4. Terraform — stacks/t3code shrinks

  • Remove the in-cluster nginx t3-dispatch (ConfigMap + Deployment + Service).
  • Add a Service + Endpoints10.0.10.10:3780 (the devvm dispatch service).
  • Ingress stays auth = "required" (Authentik) + CrowdSec, service_name → the new dispatch Service.

5. Sudoers — scoped

A /etc/sudoers.d/t3-autopair granting the dispatch service's user only:

  • t3 auth pairing create --base-dir /home/*/.t3 *
  • systemctl start t3-serve@* (if lazy-start is later wanted; reconcile already enables them)

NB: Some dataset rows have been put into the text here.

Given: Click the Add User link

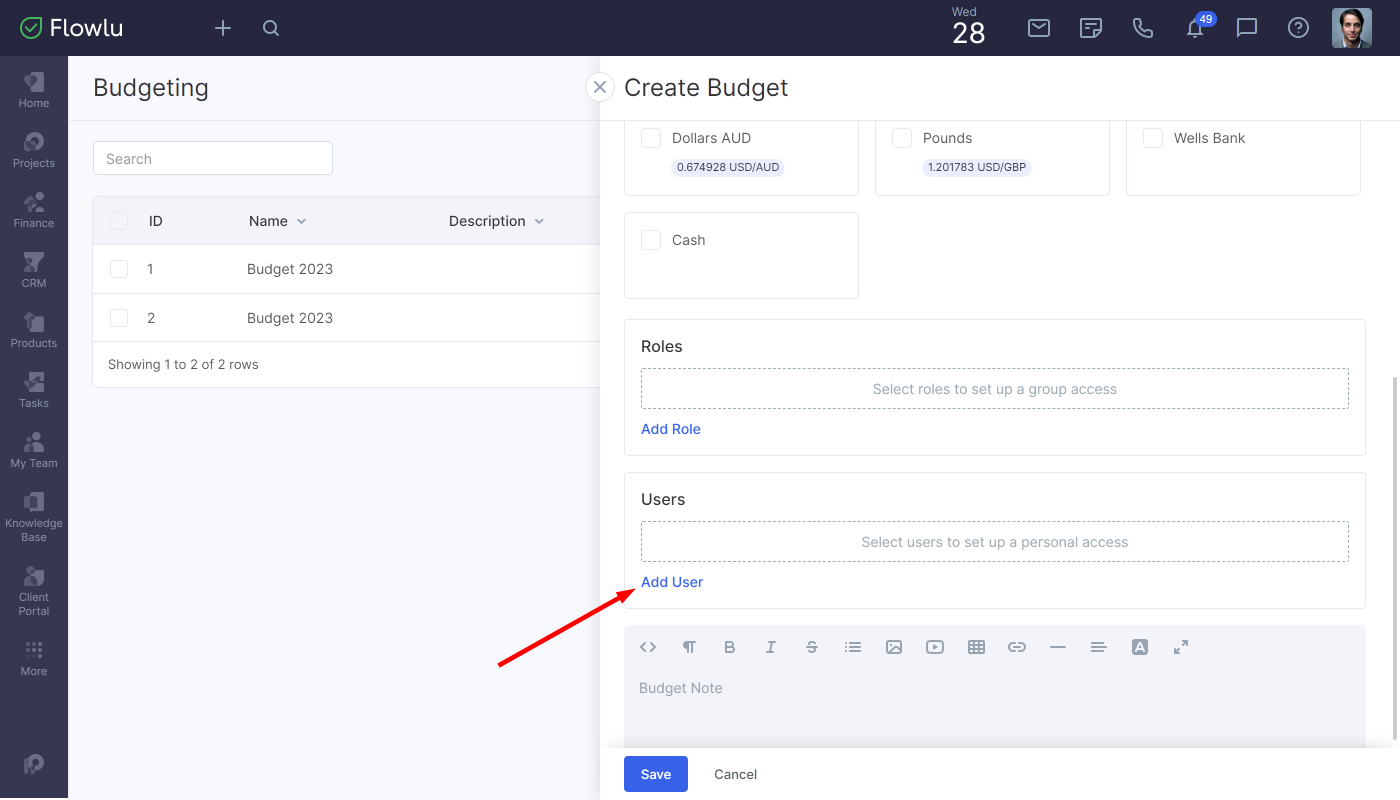Looking at the screenshot, I should coord(672,582).
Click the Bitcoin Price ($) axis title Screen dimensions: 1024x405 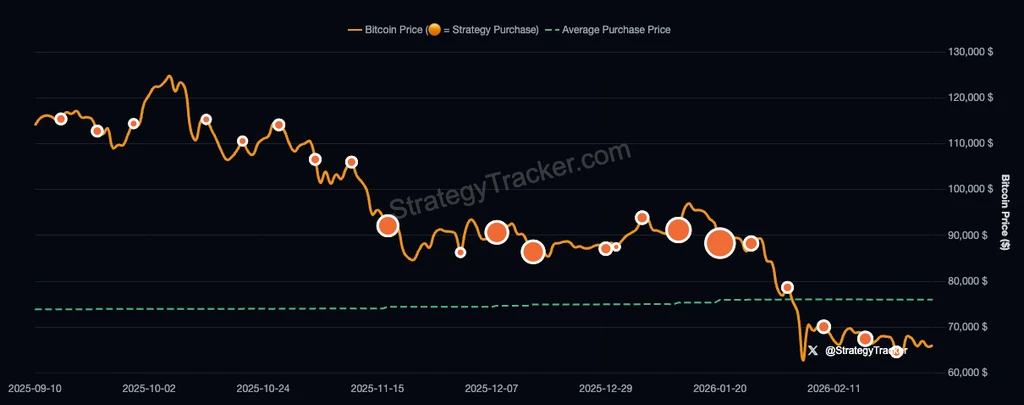pyautogui.click(x=1006, y=212)
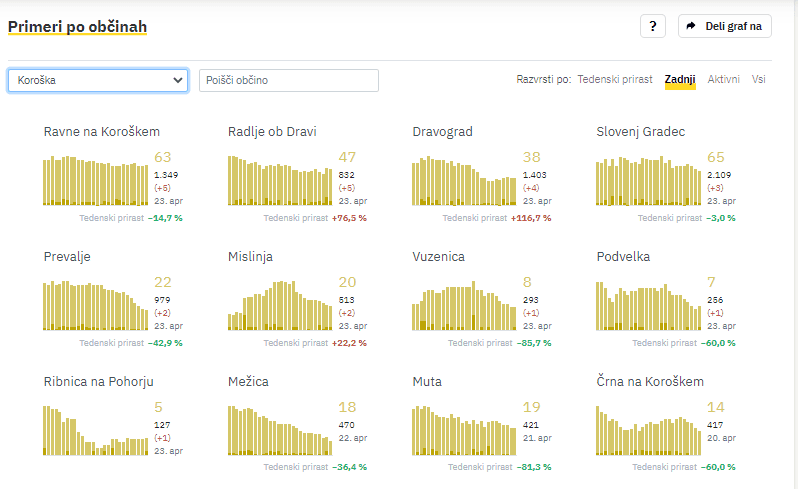Click the share arrow icon
798x489 pixels.
692,27
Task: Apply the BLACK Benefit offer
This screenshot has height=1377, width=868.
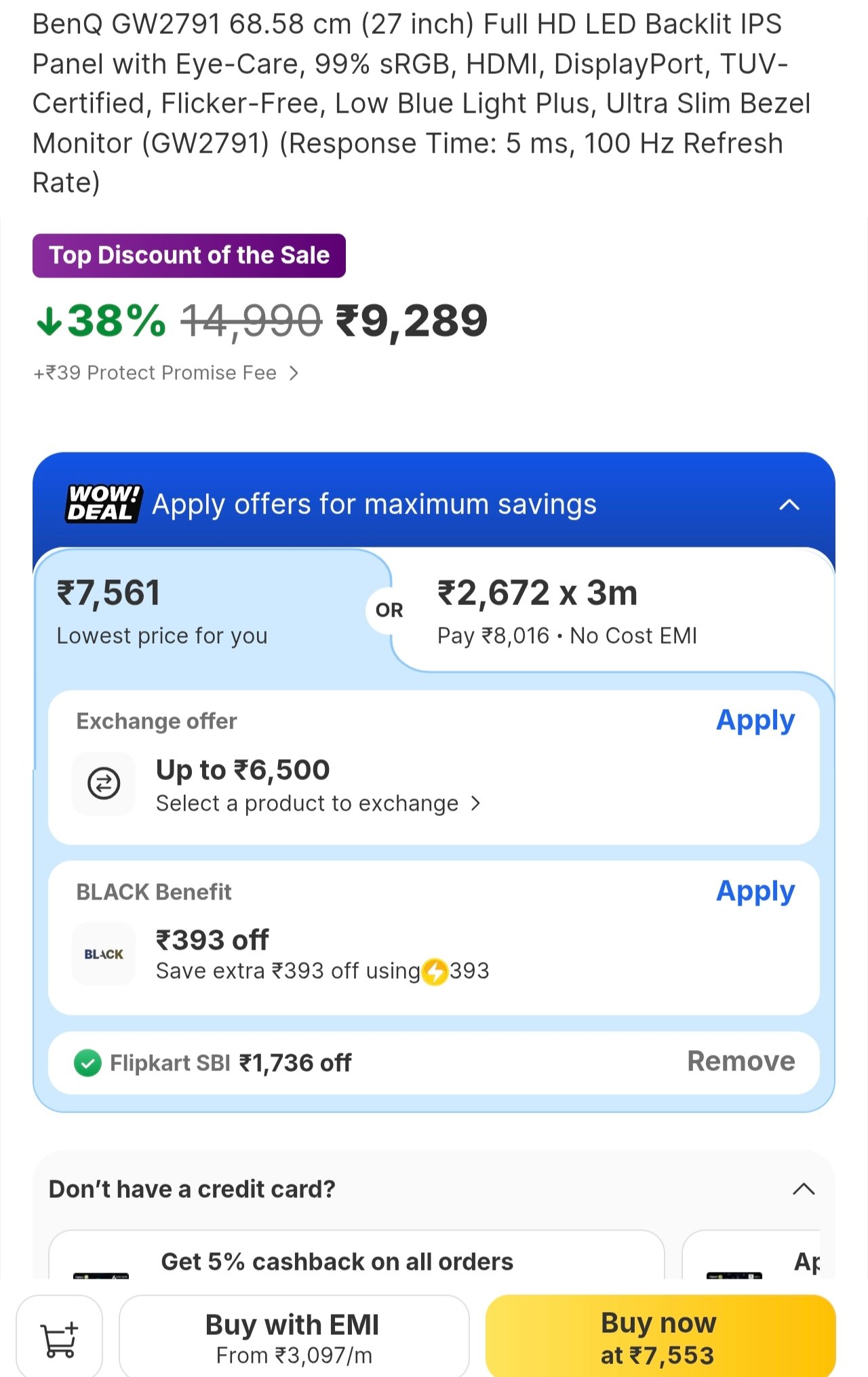Action: point(755,891)
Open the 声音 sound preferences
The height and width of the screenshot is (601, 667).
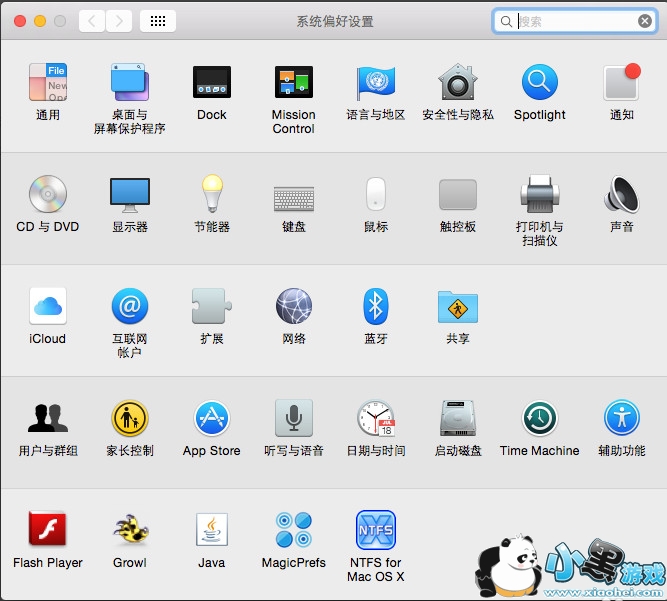(621, 194)
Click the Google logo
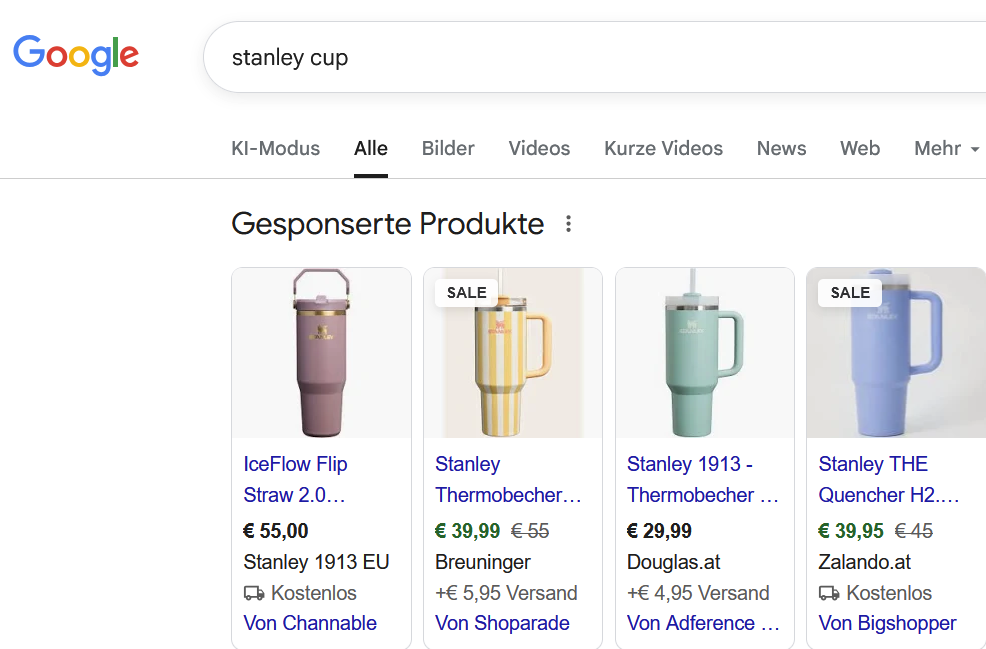The height and width of the screenshot is (649, 986). (76, 55)
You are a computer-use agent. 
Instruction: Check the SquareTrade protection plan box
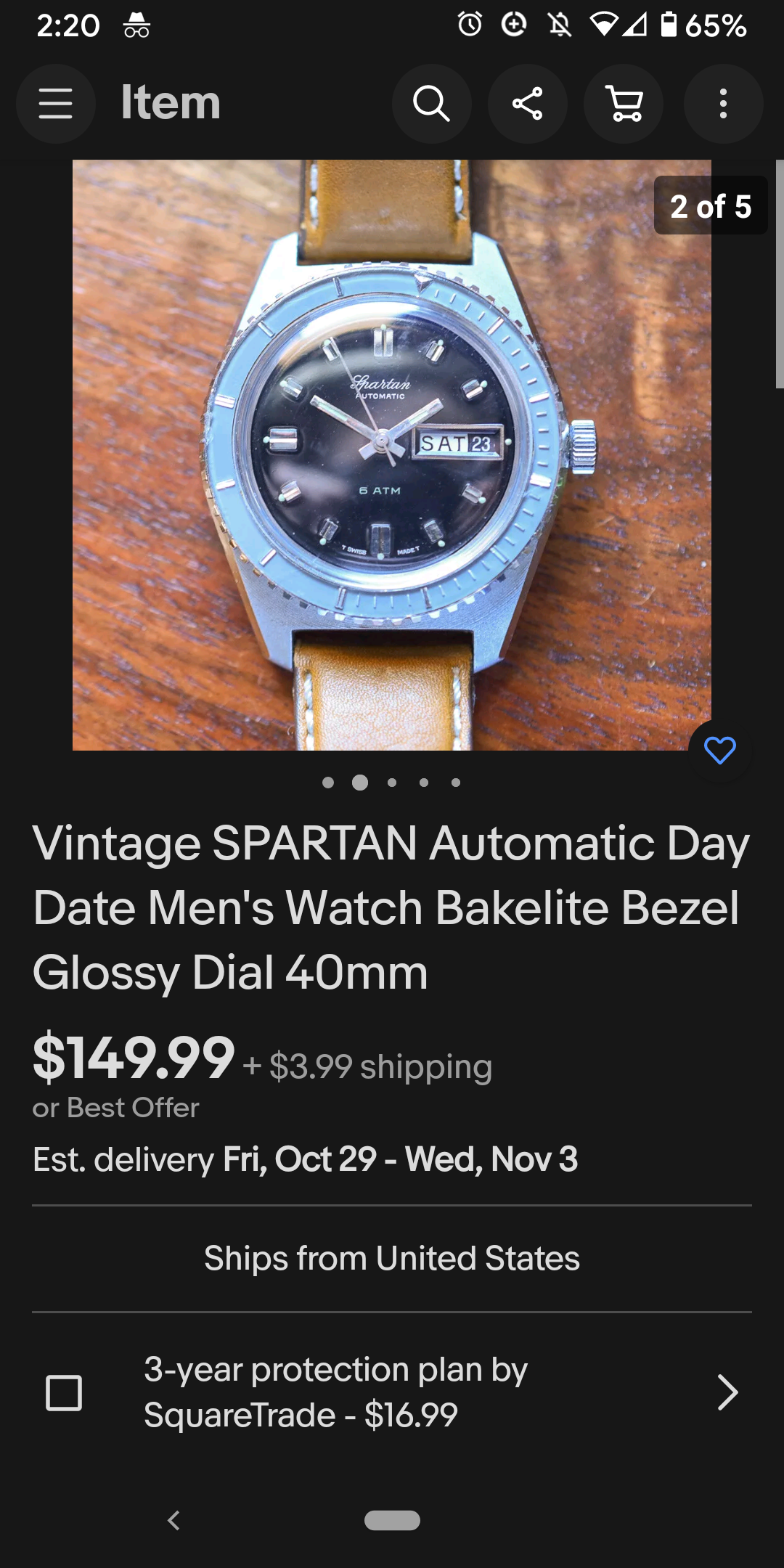tap(64, 1392)
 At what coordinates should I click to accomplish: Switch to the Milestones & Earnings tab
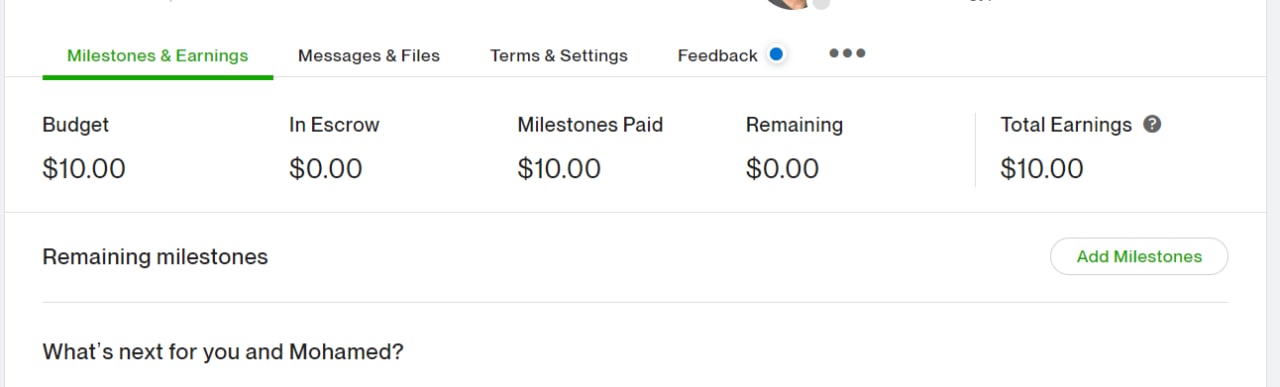(158, 56)
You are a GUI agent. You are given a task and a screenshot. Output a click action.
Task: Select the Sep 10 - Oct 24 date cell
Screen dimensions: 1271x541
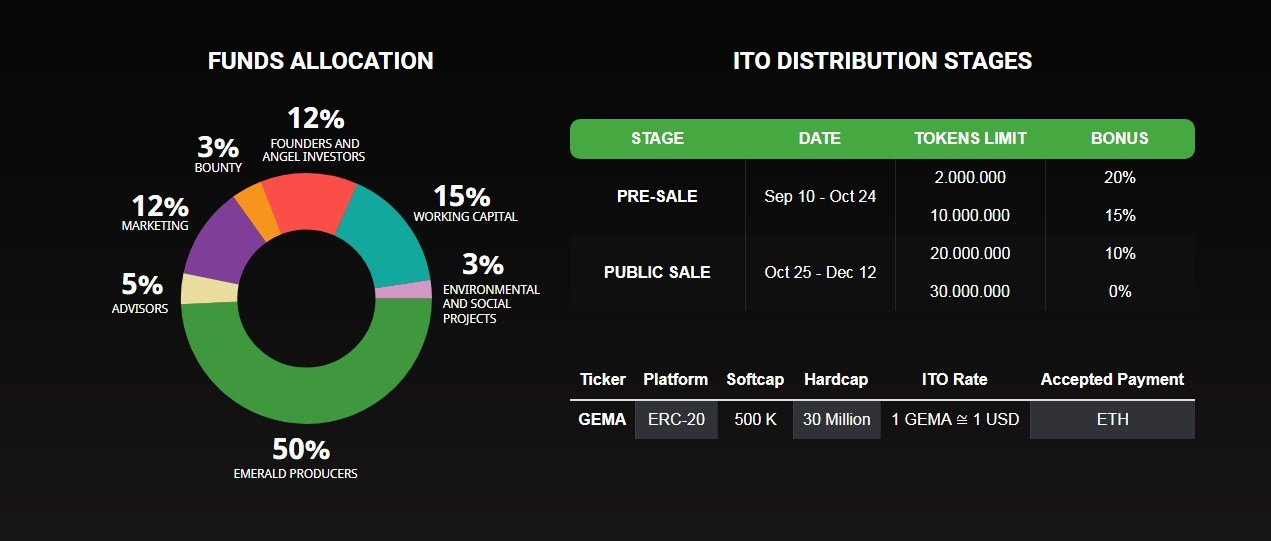(820, 196)
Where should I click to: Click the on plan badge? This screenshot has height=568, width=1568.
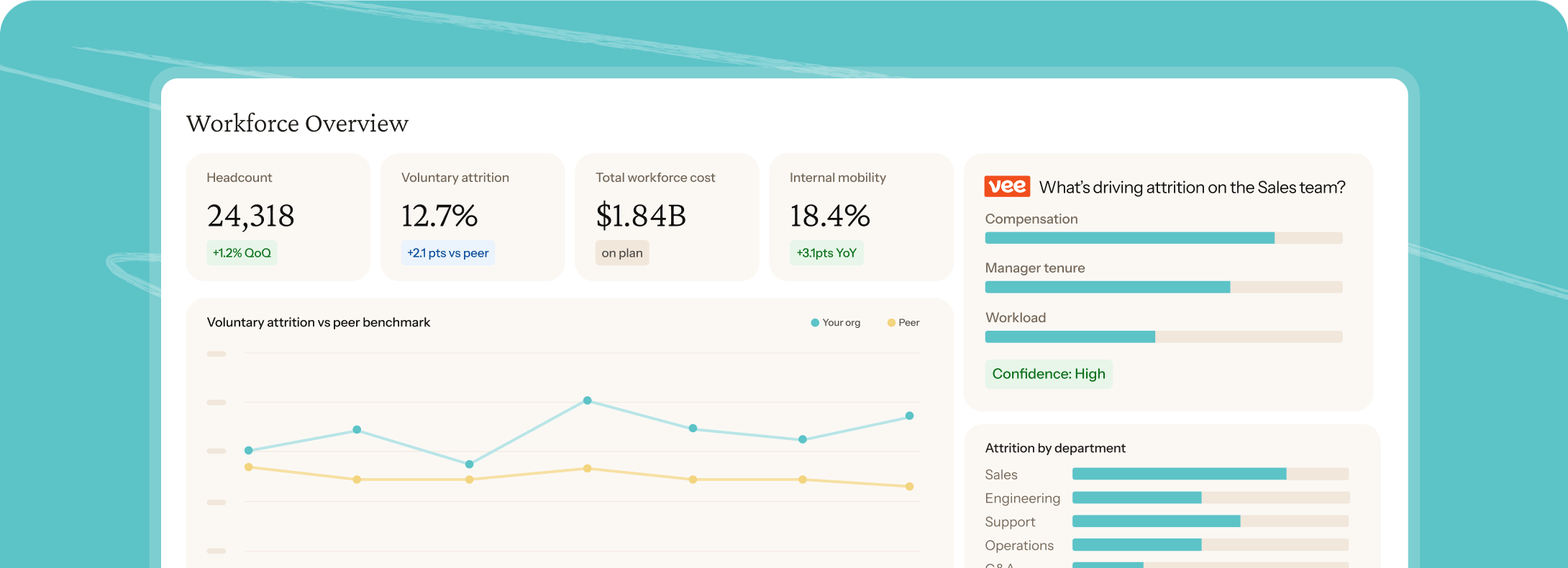(x=622, y=253)
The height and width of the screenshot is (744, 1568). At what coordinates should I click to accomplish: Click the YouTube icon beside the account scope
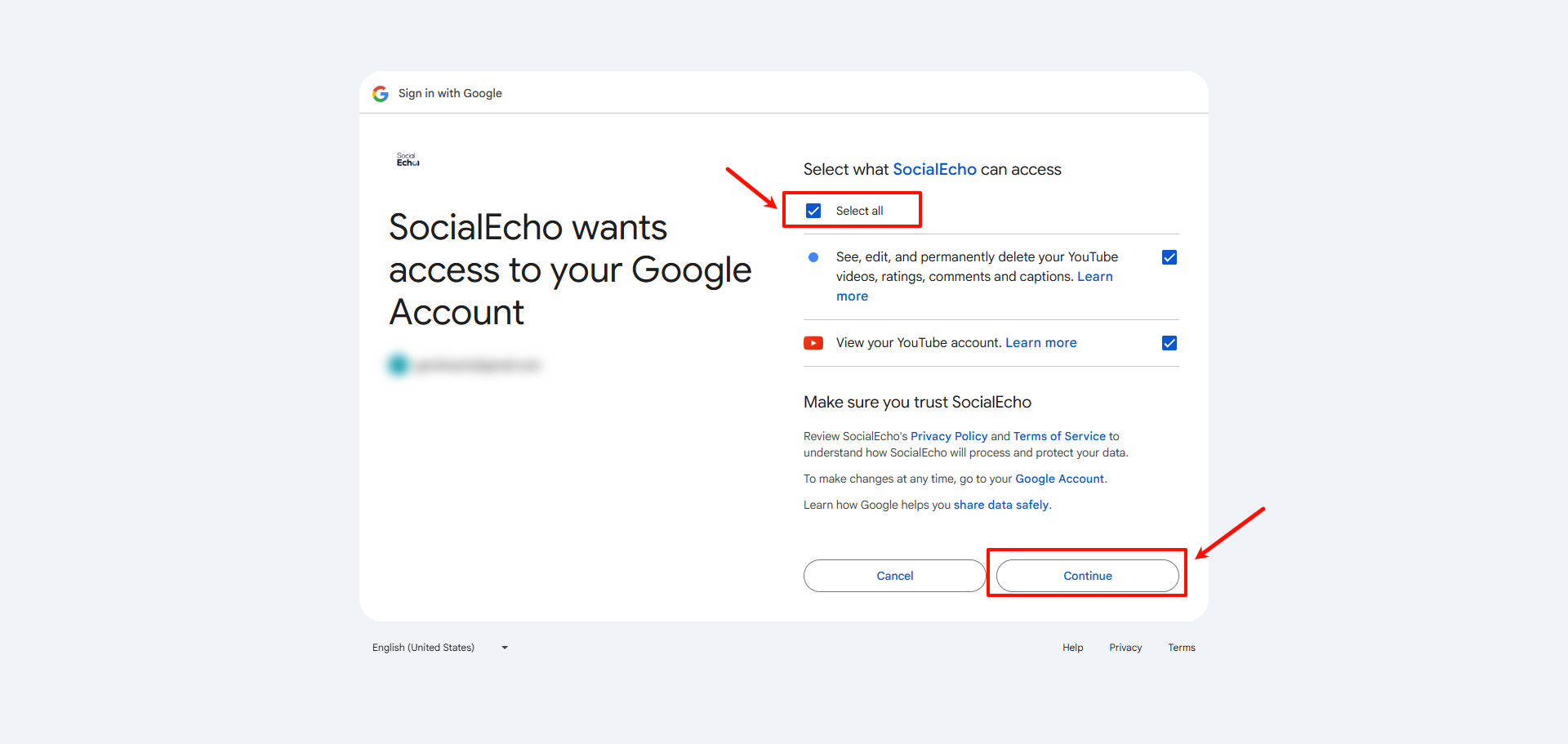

Modeled on the existing /etc/sudoers.d/ttyd-users.

Data flow

phone/browser
  → Cloudflare → Traefik (Authentik forward-auth: 302 to SSO if no session)
  → [X-authentik-username injected]
  → K8s Service/Endpoints → devvm dispatch+autopair :3780
       map username→os_user (unmapped → 403)
       cookie?  yes → proxy → 127.0.0.1:<T3_PORT> (t3-serve@<u>)
                no  → mint (sudo -u) → /api/auth/bootstrap → Set-Cookie → 302 /

Security

  • File isolation: User=%i — OS-enforced, the user's explicit requirement.
  • Identity gate: Authentik SSO at the edge; X-authentik-username is trustworthy (forward-auth overwrites client-supplied values; unauth never reaches the backend).
  • Privilege: the dispatch service holds a narrowly scoped sudoers entry (mint pairing tokens + start t3-serve@* only). Minted tokens are 5-min, one-time.
  • Blast radius: unchanged from today — onboarded users only; no new public surface beyond the existing t3.viktorbarzin.me.

Reboot / persistence

Each instance's state (paired devices + 30-day sessions) is on-disk SQLite (/home/<u>/.t3/userdata/state.sqlite); template instances are enabled, so a reboot restarts them and reloads state — no re-pair, auto-pair fires only once per device. A devvm rebuild loses it (~/.t3 is not backed up). Optional follow-up: add /home/*/.t3 to the backup set if rebuild-survival is wanted.

Out of scope

  • Native app / app.t3.codes (cross-origin bearer clients; blocked by Authentik) — deferred until t3 publishes the native app.
  • Auto-creating OS accounts / Authentik identities (onboarding stays manual + deliberate).
  • Backing up t3 state (separate decision).
  • Lazy stop of idle instances (cheap to keep running at this user count).

Testing / verification

  • Reconcile is idempotent: re-run leaves ports + units stable; adding a map line provisions a new instance.
  • t3-serve@emo runs as uid emo (ps -o user), cannot write a wizard-owned file (negative test).
  • Dispatch: X-authentik-username: vbarzin with no cookie → 302 + Set-Cookie; with the cookie → 200 proxied (incl. a WS upgrade). Unmapped → 403.
  • Live: a real Authentik login in a browser lands in the correct per-user workspace; WS connects; a second device auto-pairs without manual token entry.

Rollback

Revert stacks/t3code to the nginx t3-dispatch (commit ad9472ab); the per-user systemd template + reconcile are additive and can be left running or disabled.